Directions —
Could you reproduce all of these records exactly?

Data provided —
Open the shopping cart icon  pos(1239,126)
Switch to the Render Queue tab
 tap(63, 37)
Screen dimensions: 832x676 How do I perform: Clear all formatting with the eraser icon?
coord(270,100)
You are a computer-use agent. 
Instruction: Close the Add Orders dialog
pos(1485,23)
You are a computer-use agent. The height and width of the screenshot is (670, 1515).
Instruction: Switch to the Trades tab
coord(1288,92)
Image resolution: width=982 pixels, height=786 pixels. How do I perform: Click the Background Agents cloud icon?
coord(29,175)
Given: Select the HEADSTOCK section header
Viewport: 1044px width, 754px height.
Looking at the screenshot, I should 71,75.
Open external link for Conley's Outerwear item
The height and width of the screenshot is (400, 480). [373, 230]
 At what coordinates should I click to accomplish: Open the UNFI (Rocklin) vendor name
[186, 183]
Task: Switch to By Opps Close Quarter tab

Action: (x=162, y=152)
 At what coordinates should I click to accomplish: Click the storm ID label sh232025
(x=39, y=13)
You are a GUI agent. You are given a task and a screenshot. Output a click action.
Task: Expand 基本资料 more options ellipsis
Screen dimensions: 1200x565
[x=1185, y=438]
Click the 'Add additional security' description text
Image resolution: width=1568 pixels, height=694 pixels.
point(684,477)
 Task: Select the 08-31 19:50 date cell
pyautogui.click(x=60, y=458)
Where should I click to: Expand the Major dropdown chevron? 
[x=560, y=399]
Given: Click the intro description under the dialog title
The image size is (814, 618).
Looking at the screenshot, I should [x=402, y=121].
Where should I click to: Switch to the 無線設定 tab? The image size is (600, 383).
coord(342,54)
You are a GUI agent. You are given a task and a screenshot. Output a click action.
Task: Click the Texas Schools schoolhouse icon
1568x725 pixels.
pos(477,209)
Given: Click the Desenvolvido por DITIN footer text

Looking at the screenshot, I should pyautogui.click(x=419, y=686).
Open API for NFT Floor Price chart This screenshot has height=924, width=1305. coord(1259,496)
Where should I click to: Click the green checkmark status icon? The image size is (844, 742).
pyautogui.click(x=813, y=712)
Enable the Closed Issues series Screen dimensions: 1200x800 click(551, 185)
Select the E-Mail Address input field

Solved exercise —
Open the shopping cart icon  pos(1239,126)
Switch to the Render Queue tab
 tap(63, 37)
Screen dimensions: 832x676 How do I perform: Clear all formatting with the eraser icon?
coord(270,100)
You are a computer-use agent. 
Instruction: Close the Add Orders dialog
pos(1485,23)
You are a computer-use agent. The height and width of the screenshot is (670, 1515).
Instruction: Switch to the Trades tab
coord(1288,92)
Image resolution: width=982 pixels, height=786 pixels. How do I perform: Click the Background Agents cloud icon?
coord(29,175)
Given: Select the HEADSTOCK section header
Viewport: 1044px width, 754px height.
Looking at the screenshot, I should 71,75.
Open external link for Conley's Outerwear item
The height and width of the screenshot is (400, 480). [373, 230]
 At what coordinates should I click to accomplish: Open the UNFI (Rocklin) vendor name
[186, 183]
Task: Switch to By Opps Close Quarter tab

Action: (x=162, y=152)
 At what coordinates should I click to accomplish: Click the storm ID label sh232025
(x=39, y=13)
You are a GUI agent. You are given a task and a screenshot. Output a click action.
Task: Expand 基本资料 more options ellipsis
Screen dimensions: 1200x565
[x=1185, y=438]
Click the 'Add additional security' description text
Image resolution: width=1568 pixels, height=694 pixels.
point(684,477)
 Task: Select the 08-31 19:50 date cell
pyautogui.click(x=60, y=458)
Where should I click to: Expand the Major dropdown chevron? 
[x=560, y=399]
Given: Click the intro description under the dialog title
The image size is (814, 618).
Looking at the screenshot, I should [x=402, y=121].
Where should I click to: Switch to the 無線設定 tab? The image size is (600, 383).
coord(342,54)
You are a GUI agent. You are given a task and a screenshot. Output a click action.
Task: Click the Texas Schools schoolhouse icon
1568x725 pixels.
pos(477,209)
Given: Click the Desenvolvido por DITIN footer text

Looking at the screenshot, I should pyautogui.click(x=419, y=686).
Open API for NFT Floor Price chart This screenshot has height=924, width=1305. coord(1259,496)
Where should I click to: Click the green checkmark status icon? The image size is (844, 742).
pyautogui.click(x=813, y=712)
Enable the Closed Issues series Screen dimensions: 1200x800 click(551, 185)
Select the E-Mail Address input field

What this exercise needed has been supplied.